Just calling identity to bring the array into existence smells like a bug to me… In fact, it seems to be the only way to make it visible even for existing processes, not just new ones.

The reason to use SharedArrays (shared memory) in the first place is to avoid moving data around… I’m trying to avoid doing that :stuck_out_tongue:

I think you’re right. So a PR would be required to make that work, huh! :slight_smile:

The unlink operation doesn’t have to happen immediately. I can see why the current implementation is safe because if Julia crashes then the stale shared memory region would be forever lost until system reboot - Shared memory - Wikipedia

The shared memory created by shm_open is persistent. It stays in the system until explicitly removed by a process. This has a drawback that if the process crashes and fails to clean up shared memory it will stay until system shutdown.

It wouldn’t be impossible if we catch the system signals and perform a finalize action that frees the memory. I suppose that’s quite a bit of work to get right.

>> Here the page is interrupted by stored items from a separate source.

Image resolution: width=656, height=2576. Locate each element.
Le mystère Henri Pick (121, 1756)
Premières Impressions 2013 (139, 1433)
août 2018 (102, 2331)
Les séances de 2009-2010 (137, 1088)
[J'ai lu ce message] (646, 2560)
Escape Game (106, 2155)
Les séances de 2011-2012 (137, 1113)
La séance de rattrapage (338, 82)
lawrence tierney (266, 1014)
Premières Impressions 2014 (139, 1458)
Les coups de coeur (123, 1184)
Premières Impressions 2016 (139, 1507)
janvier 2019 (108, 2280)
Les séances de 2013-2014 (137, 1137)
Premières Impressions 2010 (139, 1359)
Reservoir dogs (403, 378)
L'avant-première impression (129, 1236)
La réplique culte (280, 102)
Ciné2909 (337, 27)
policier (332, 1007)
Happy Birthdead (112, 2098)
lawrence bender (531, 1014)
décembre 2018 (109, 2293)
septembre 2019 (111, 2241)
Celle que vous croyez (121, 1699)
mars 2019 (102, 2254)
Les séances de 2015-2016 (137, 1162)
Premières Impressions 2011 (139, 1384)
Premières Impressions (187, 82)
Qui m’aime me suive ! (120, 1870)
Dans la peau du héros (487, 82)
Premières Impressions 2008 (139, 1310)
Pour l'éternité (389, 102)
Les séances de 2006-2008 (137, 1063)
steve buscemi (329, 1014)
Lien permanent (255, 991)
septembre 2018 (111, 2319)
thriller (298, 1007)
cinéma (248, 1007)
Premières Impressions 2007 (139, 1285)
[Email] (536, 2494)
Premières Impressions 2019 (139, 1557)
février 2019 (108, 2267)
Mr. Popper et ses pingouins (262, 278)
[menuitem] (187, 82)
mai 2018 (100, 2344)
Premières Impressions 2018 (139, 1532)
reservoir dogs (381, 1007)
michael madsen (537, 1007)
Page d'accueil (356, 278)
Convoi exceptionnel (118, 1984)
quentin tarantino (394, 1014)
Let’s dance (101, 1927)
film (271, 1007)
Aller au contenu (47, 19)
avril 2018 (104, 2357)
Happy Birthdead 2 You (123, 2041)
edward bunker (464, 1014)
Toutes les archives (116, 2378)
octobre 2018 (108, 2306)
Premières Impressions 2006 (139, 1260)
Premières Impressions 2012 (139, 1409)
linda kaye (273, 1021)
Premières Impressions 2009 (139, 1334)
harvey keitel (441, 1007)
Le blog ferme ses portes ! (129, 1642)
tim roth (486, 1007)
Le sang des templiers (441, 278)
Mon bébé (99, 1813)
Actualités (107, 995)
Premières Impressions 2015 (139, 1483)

Well it doesn’t seem to be moving much around when calling identity, I think it is only moving pointers not the data. So it makes it visible to the other process at almost no cost, except you can’t do much with that anyway because you have to move the data if you want to any work on the other process, so that is the real problem and I am not sure what a simple solution would be. Perhaps try calling SharedArray on the underlying data vector again to make a new SharedArray now with the new processes loaded. This will work if you start with 1 procs and then you want to share the SharedArray with other procs. When you start with more than 1, it’s trickier.

Right, I am contemplating sharing a large array (~50GiB) and I want to minimize data movement as much as possible. I want to deal with exceptions – when a process crashes I should be able to bring it up and have it rejoin the cluster. It seems that the easiest solution is to add the process and re-create the large array and dump the original one.